Companies can also use different sensing devices, especially cameras, to check on sensors that may be having trouble. A video camera combined with image analysis software can detect whether a remote device has gotten dirty, damaged or vandalized, said Doug Bellin, senior manager of global private sector industries at Cisco Systems. Sometimes security cameras already there for something else can do this job.
One technique for verifying different kinds of sensors against each other is called sensor fusion. It weighs inputs from two or more sensors to come to a conclusion.
Sensor fusion is now being implemented in hospitals, where false alarms are rampant, said Stan Schneider, president and CEO of IoT software company Real-Time Innovations (RTI). For example, rather than setting off an alarm every time the blood oxygen sensor on a patient’s finger showed low oxygen, a sensor fusion system would constantly compare that reading with those from other sensors on the patient, like respiration and heart rate monitors.
The phantom sensor
Other sources can also stand in for a sensor that isn’t even there anymore. GE tests each jet engine that comes out of its factories for exhaust gas temperature, a figure that reflects its efficiency, Kodesh said. GE puts one sensor right in the path of the exhaust even though it will always burn up after a few minutes. Meanwhile, sensors in safer spots around the engine collect data at the same time, and by comparing their readings with what the doomed device recorded before it was destroyed, GE can recreate the direct sensor as a virtual one – a mathematical function.

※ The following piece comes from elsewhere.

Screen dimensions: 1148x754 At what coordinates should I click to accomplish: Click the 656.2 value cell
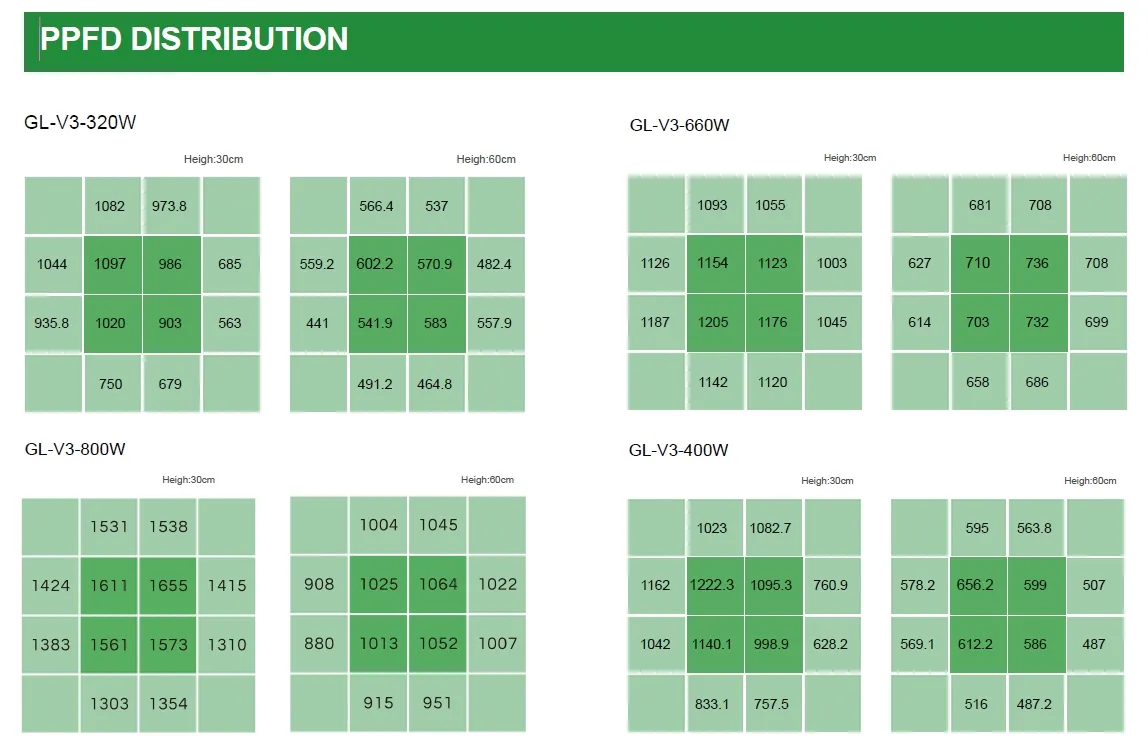pos(975,585)
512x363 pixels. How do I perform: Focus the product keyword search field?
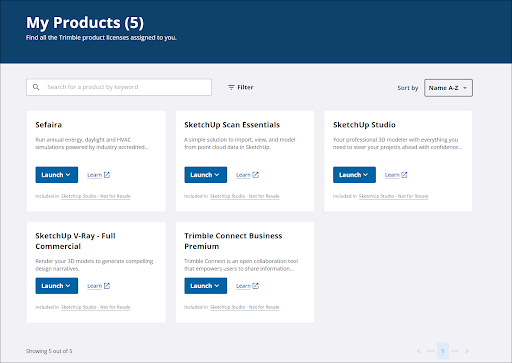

Drawing conclusions from multiple information streams takes the data-quality problem into the realm of machine learning. That’s where the most interesting stuff is happening, IBM’s Cohn says.
For example, IBM uses its Watson analytics platform to understand energy use at IBM facilities in Ireland. Not only can Watson flag a discrepancy if an air-conditioner says it’s off but the total power draw is too high for that to be true, but over time it can learn to identify the particular way in which that air-conditioner draws power when it comes on. With that knowledge, a system that says it’s not on can be caught red-handed.
As a check on faulty data, machine learning does take time to get up to speed, unlike added sensors or cameras.
“It gets smarter the more it runs. The first time it runs, I wouldn’t trust it,” Cisco’s Bellin said. “The thousandth time it runs, it’s … probably smarter than I am.”
The more critical the IoT system is, the more important is is to deal with bad data. Sensor fusion, for example, is necessary for things like patient health and missile detection because reliability is a big issue when the stakes are that high, RTI’s Schneider said.
But some forms of IoT can probably get by without it multiple sources of data, he said. “You don’t need that in the thermostat in your house.”